Agora, Guedes quer uma nova PEC de Guerra para pagar o auxílio emergencial. Para aprovar uma PEC são necessários os votos de pelo menos 308 deputados e 41 senadores em dois turnos de votação em cada Casa.

— Vamos dar esse auxílio emergencial, observar os próximos três meses. Se a vacinação em massa avançar rapidamente e a doença ceder, esse auxílio durou três meses. Se, ao contrário, ao fim de três meses, (a doença continuar), a nossa geração vai ter que usar o protocolo da crise — disse o ministro.

Mais cedo, o presidente da Câmara, Arthur Lira (PP-AL) cobrou uma solução do governo para o auxílio. Guedes respondeu que poderia entregar a proposta hoje:

— Arthur Lira fez hoje uma convocação por solução, posso entregar hoje se ele quiser. A solução para o auxílio é uma PEC de Guerra embutida no Pacto Federativo.

Nos últimos dias, a equipe econômica tem sido pressionada pelo Congresso para um novo benefício. Guedes disse que entende a urgência da medida, mas quer compensações fiscais.

— Eu preciso de uma PEC de Guerra. Se eu gastar sem autorização, é quebra da Lei de Responsabilidade Fiscal, é quebra da regra de ouro, é endividamento não permitido. O Congresso precisa estar disposto a fazer a PEC de Guerra — disse o ministro.

Segundo Guedes, as conversas estão “bastante avançadas” e devem se estender durante o carnaval. As cobranças para o novo auxílio partem principalmente dos presidentes da Câmara, e do Senado, Rodrigo Pacheco (DEM-MG),

— O Congresso traz à Economia a ideia da urgência do auxílio emergencial. Ora, a economia sabe dessa necessidade. Sabemos da urgência e queremos fazer. A conversa está articulada. Eles dizem: o auxílio emergencial é urgente. E eu digo: a PEC de Guerra é que me permite fazer isso — disse Guedes.

— Reconhecemos a necessidade e a emergência. Gostaríamos de fazer antes. Agora, a pergunta é a seguinte: e a PEC de Guerra? E, segundo, qual a contrapartida? — acrescentou.

Em 2020, o governo pagou cinco parcelas de R$ 600 e quatro parcelas de R$ 300 para mais de 50 milhões de pessoas.

Guedes afirmou que o auxílio foi encerrado no ano passado porque o número de contaminações por Covid-19 havia se reduzido. Como a doença aumentou novamente, disse o ministro, é possível recriar o benefício:

— Nós podemos dar dois, três até quatro meses de auxílio emergencial, enquanto observamos a evolução da doença. Se a doença voltou, nós recolocamos uma camada de proteção, mas temporária, e dentro de um protocolo que, caso a doença permaneça conosco um ano, dois anos etc, as contrapartidas já estão previamente estabelecidas. Ou nós corremos o risco de um descontrole fiscal completo.

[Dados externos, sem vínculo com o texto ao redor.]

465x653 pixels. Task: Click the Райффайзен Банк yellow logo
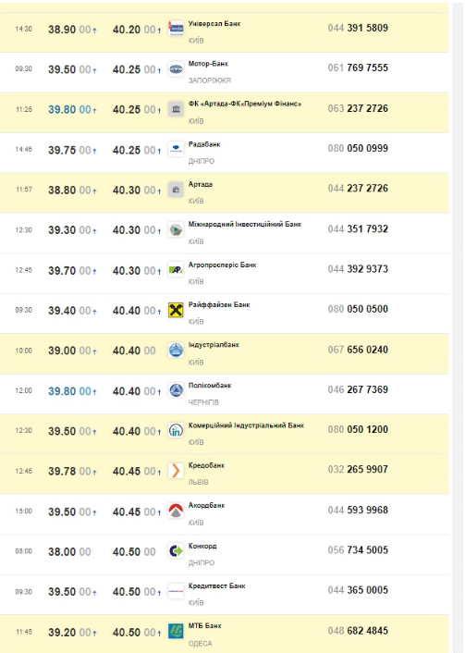(176, 310)
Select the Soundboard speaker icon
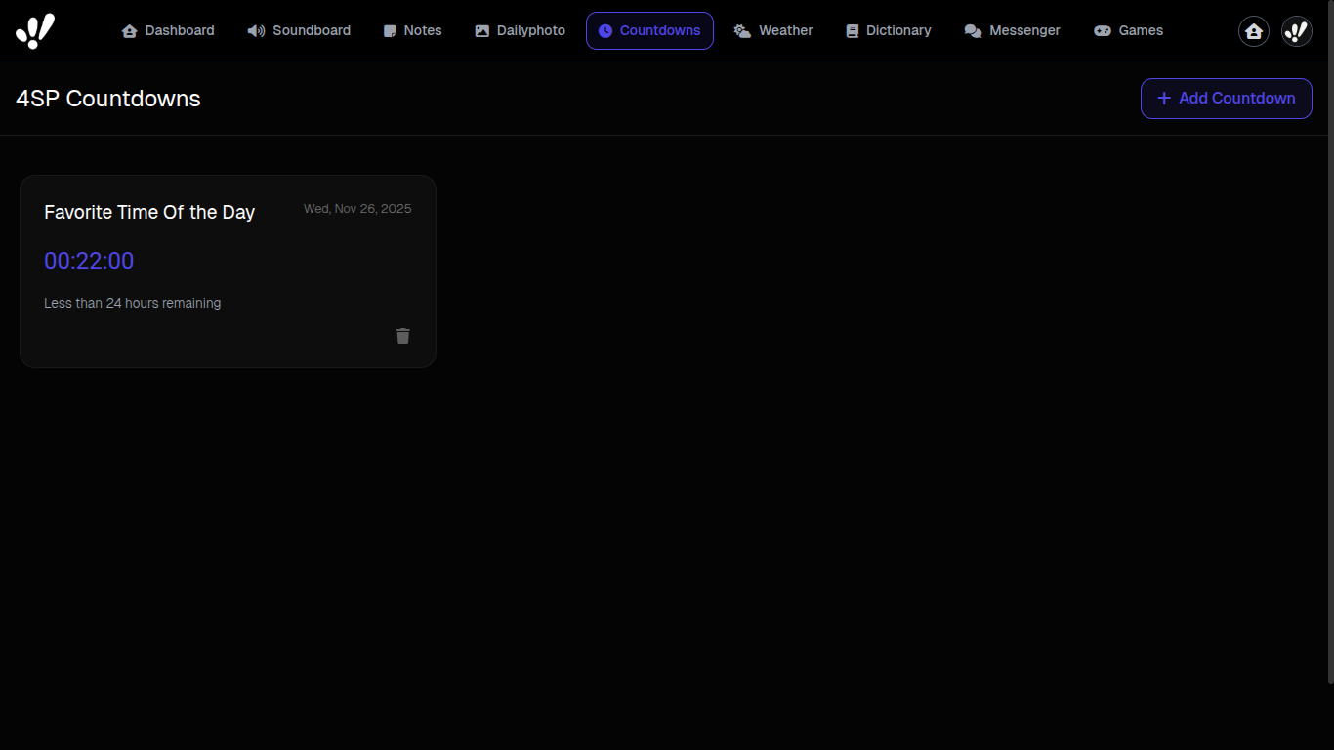 point(256,30)
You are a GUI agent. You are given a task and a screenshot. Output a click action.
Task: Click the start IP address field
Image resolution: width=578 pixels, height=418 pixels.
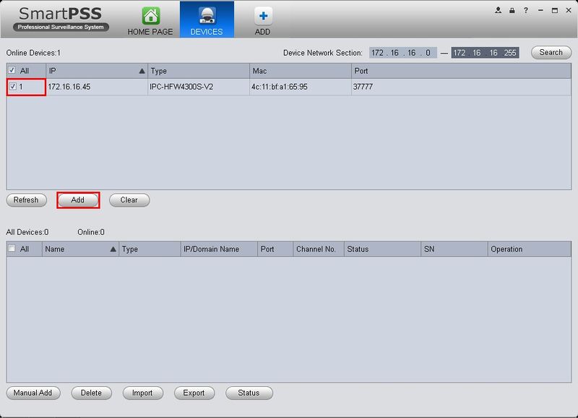[x=403, y=53]
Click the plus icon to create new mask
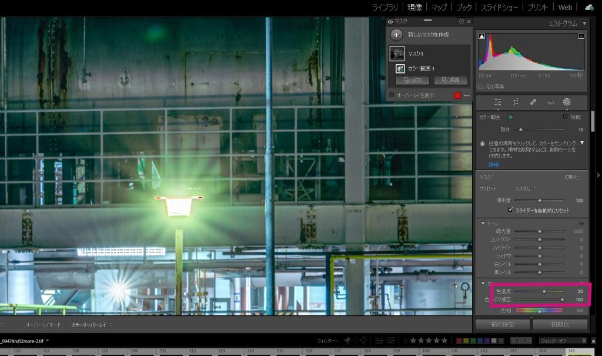The image size is (602, 356). pos(396,35)
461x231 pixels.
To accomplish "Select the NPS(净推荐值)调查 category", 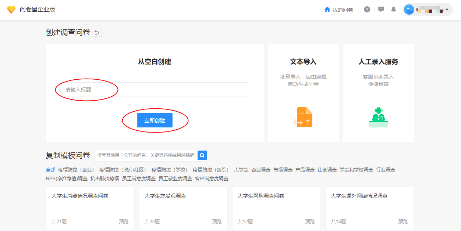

Durante a sua fala, o ministro cobrou a aprovação de medidas de compensação por diversas vezes, mas não chegou a dizer quais.

No ano passado, para liberar dinheiro a estados, o governo congelou salários de servidores da União, estados e municípios.s

O ministro ressaltou, por outro lado, que o auxílio não pode ser um programa permanente de transferência de renda.

— Não é pelo fato do auxílio emergencial ter tido um impacto muito forte, não quer dizer que ele é automaticamente um programa de remoção das desigualdades sociais. Ele foi basicamente um programa para garantir a sobrevivência dos mais frágeis. O volume de recursos que foi envolvido não é sustentável a médio e longo prazo sem substanciais remanejamentos orçamentários.